Ch.1
I can't believe what just happened. Ron is finally mine, and I don't want him anymore. For the first time in my life, something went according to plan, and I wish it hadn't happened. I wanted Draco Malfoy more than anything in the world.
"Hermione, I didn't realize it before, but now I know how much you mean to me. Hermione, I love you." Ron says
I can't believe what I'm hearing. I've waited throughout all my 6th year desperately needing to hear those words, but now they sound like poison in my ears.
"Ron, I"
"I know how you feel, Harry kind of let that one slip. Then I got to thinking about it, and I realized that I felt the same, so it all works out." He picks me up, spinning me around, then kisses me. Surprisingly, he is even more forceful with his tongue than Draco, but I stand my ground and don't let him in.
I don't believe it, but I was just forced into a relationship that a day ago was my wildest dream and is now my worst nightmare.
I wake up in the morning, wondering if last night was a dream or not. But, I find out when I go into the common room. I see Lavender crying while Ron is talking softly to her. Then he gets up, rushes over, and puts his arm around my shoulders.
"Hey." He says, "You hungry?"
"Yes but-"
"But nothing, if you're hungry, we'll get something to eat."
I can't believe what I'm hearing. He keeps his arm around me the whole way down to the Great Hall.
"Here you go," says Ron as he pulls the whole bench back for me to sit down. What a douche bag
"Thank you, Ron," I say choppily. "But I could've done it myself."
"Nonsense, I've got it," he says while he looks at me lovingly which makes me even more uncomfortable.

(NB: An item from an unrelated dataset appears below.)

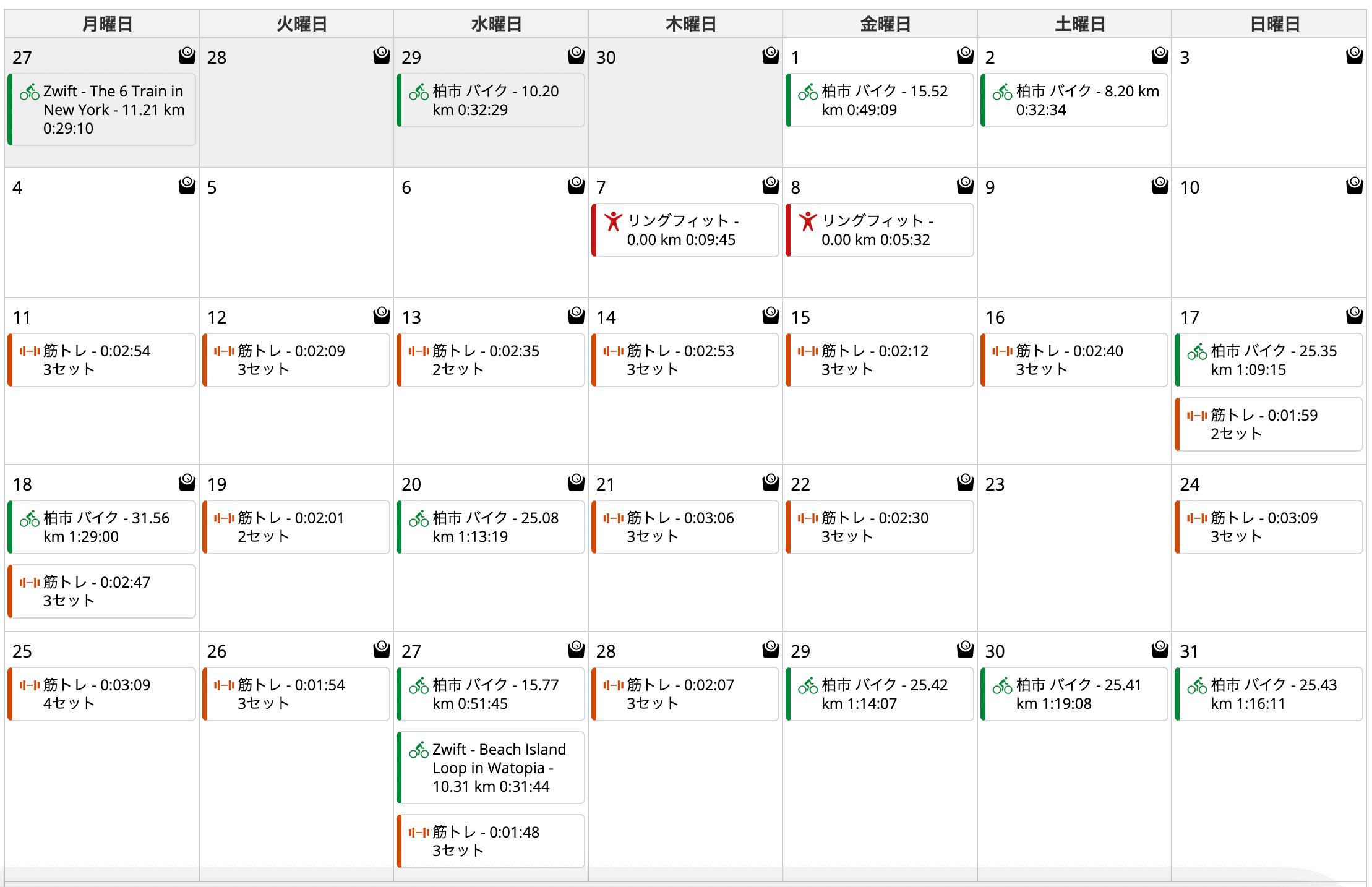This screenshot has width=1372, height=887.
Task: Open リングフィット 0:05:32 activity on day 8
Action: click(880, 230)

"Good morning Harry," I say, trying to stay as isolated from Ron as possible.
"I thought about what you said, and I realized that I felt the same way, so I broke up with Lavender so we could be together."
This is exactly what I don't want to hear. I wish I could talk to Harry alone, and ask him what the fuck he was thinking when he told Ron how I felt. Emphasis on felt, as in past feelings. I go through the rest of breakfast silent.